All-Ireland child heart unit confirmed for Dublin

All-Ireland child heart unit confirmed for Dublin

Children’s heart operations in Ireland will be delivered on a cross-border basis from a single surgical centre in Dublin, Stormont’s health minister has confirmed.

The all-Ireland clinic network approach was proposed by Jim Wells and Minister for Health Leo Varadkar, in the autumn.

The go-ahead had been dependent on the outcome of a public consultation exercise.

With all responses received and assessed, Mr Wells this morning told the Assembly that he and Minister Varadkar were content to give the plan the green light.

While scheduled surgical services will cease in Belfast, a cardiac centre of excellence will be set up in the city to provide diagnostics and after-care to northern-based children with congenital heart defects.

The single all-Ireland surgical unit will be based in Our Lady’s Children’s Hospital at Crumlin.

The plan is in line with recommendations made by an international working group (IWG) commissioned to examine children’s cardiac services in Ireland by Mr Wells and Mr Varadkar’s respective predecessors, Edwin Poots and James Reilly.

The IWG concluded that the relatively few cases of congenital paediatric heart disease in Ireland could not justify the operation of surgical centres on both sides of the border.

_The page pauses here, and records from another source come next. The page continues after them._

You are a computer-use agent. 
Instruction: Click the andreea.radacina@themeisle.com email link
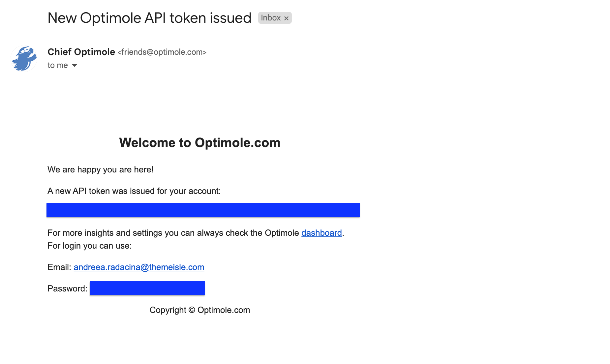[x=139, y=267]
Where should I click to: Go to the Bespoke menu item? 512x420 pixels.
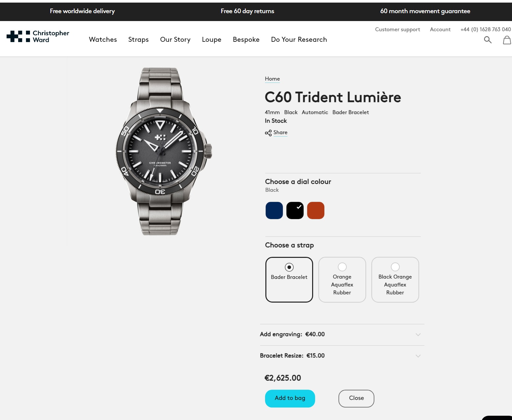tap(246, 39)
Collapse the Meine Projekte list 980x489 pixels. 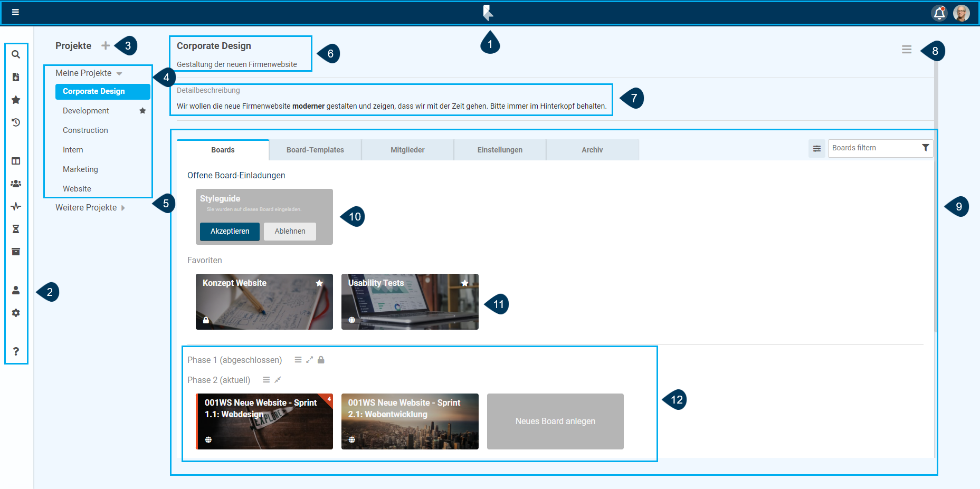pyautogui.click(x=119, y=73)

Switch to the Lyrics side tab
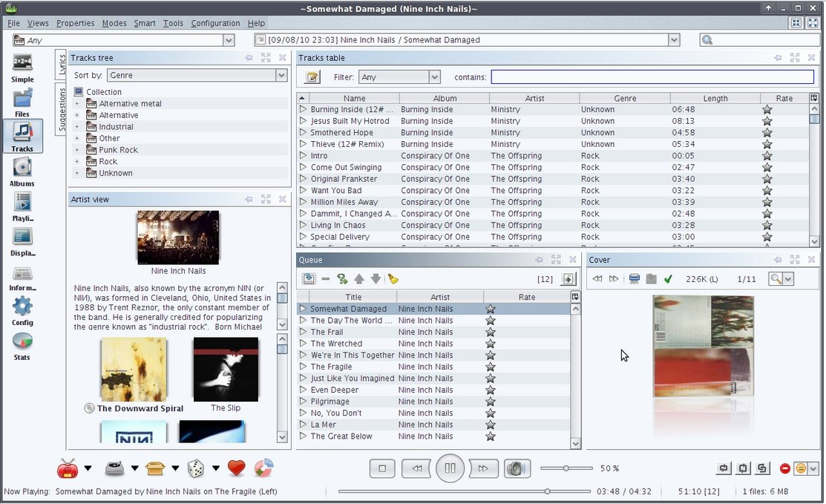point(62,65)
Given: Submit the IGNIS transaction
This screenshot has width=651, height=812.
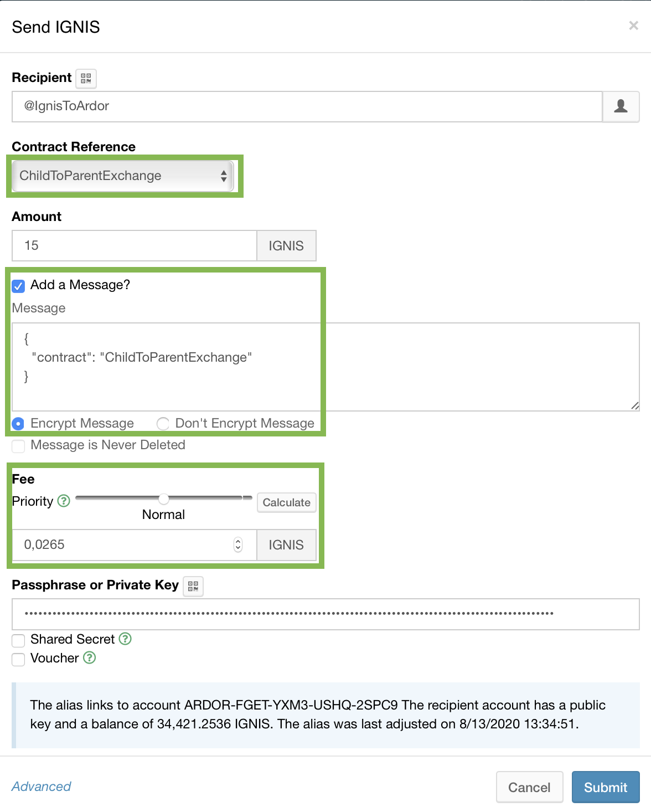Looking at the screenshot, I should click(605, 787).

Mr Wells told the Assembly: “It is clear from the public consultation that there is significant support in the community for the model recommended by the IWG and acceptance of paediatric congenital cardiac surgery ending at the Belfast Trust.

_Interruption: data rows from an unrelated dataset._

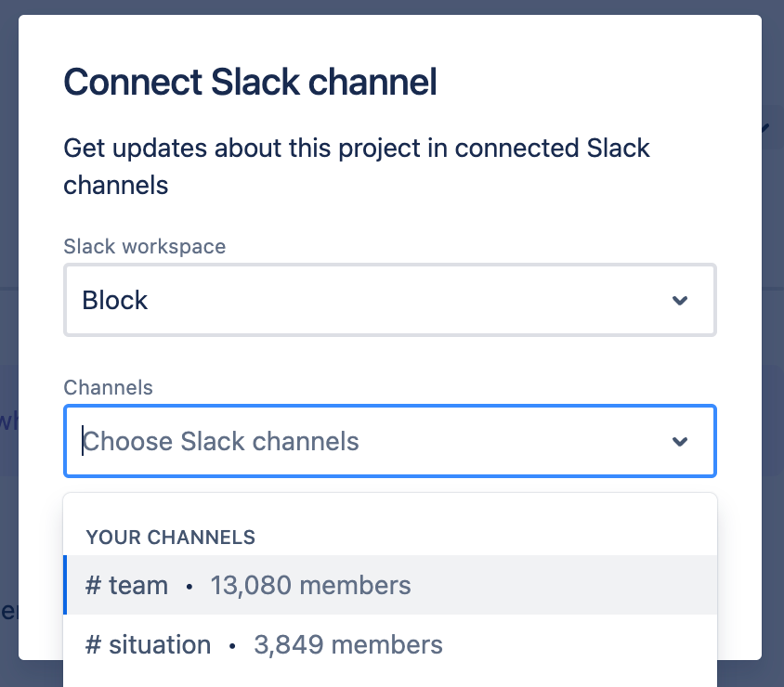Click the 13,080 members count
This screenshot has width=784, height=687.
(310, 586)
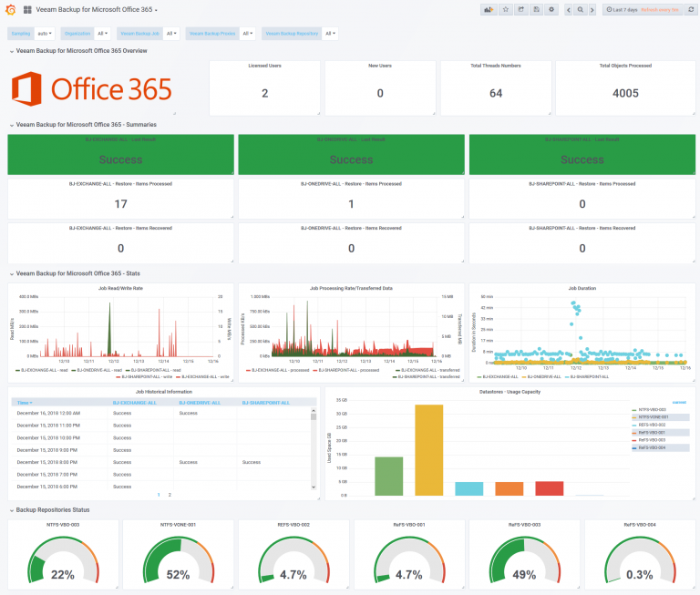Viewport: 700px width, 595px height.
Task: Collapse the Summaries row section
Action: pyautogui.click(x=87, y=125)
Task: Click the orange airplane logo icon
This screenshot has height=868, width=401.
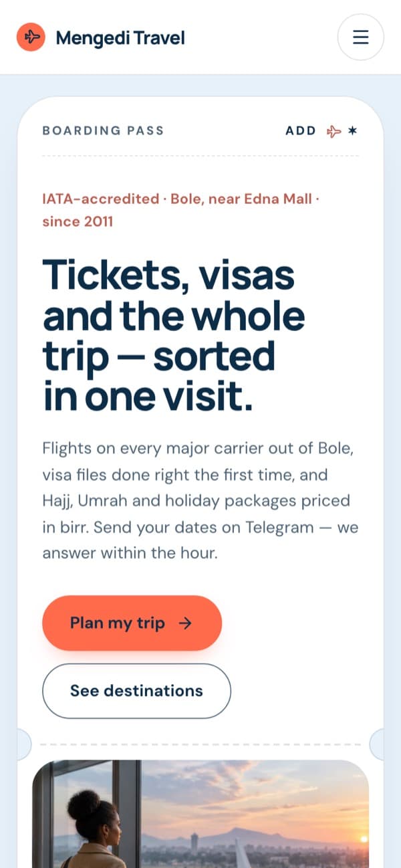Action: click(31, 37)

“When I read the IWG’s report last October my instinct was that their proposed model was the right way forward for these vulnerable patients and their families.

“However, I wanted to give them, the clinicians who provide this important service and the public the opportunity to have their say.

“While I fully understand the concerns expressed about the ending of surgery in Belfast we really had to accept this given the overwhelming clinical evidence that we simply do not have sufficient numbers of patients to meet the very rigorous international standards required for the treatment of this condition.

“The model proposed by the IWG means that these children will have their surgery in Dublin within a reasonable travelling distance from their homes with their pre and post-operative care being delivered in Belfast.

“Therefore having fully considered the outcome of the public consultation I confirm my acceptance of all of the IWG’s recommendations and reaffirm my commitment to work with Minister Varadkar on their full implementation.”

There is already significant cross border co-operation in children’s cardiac care, with surgeons from Dublin travelling to Belfast to perform non-complex procedures.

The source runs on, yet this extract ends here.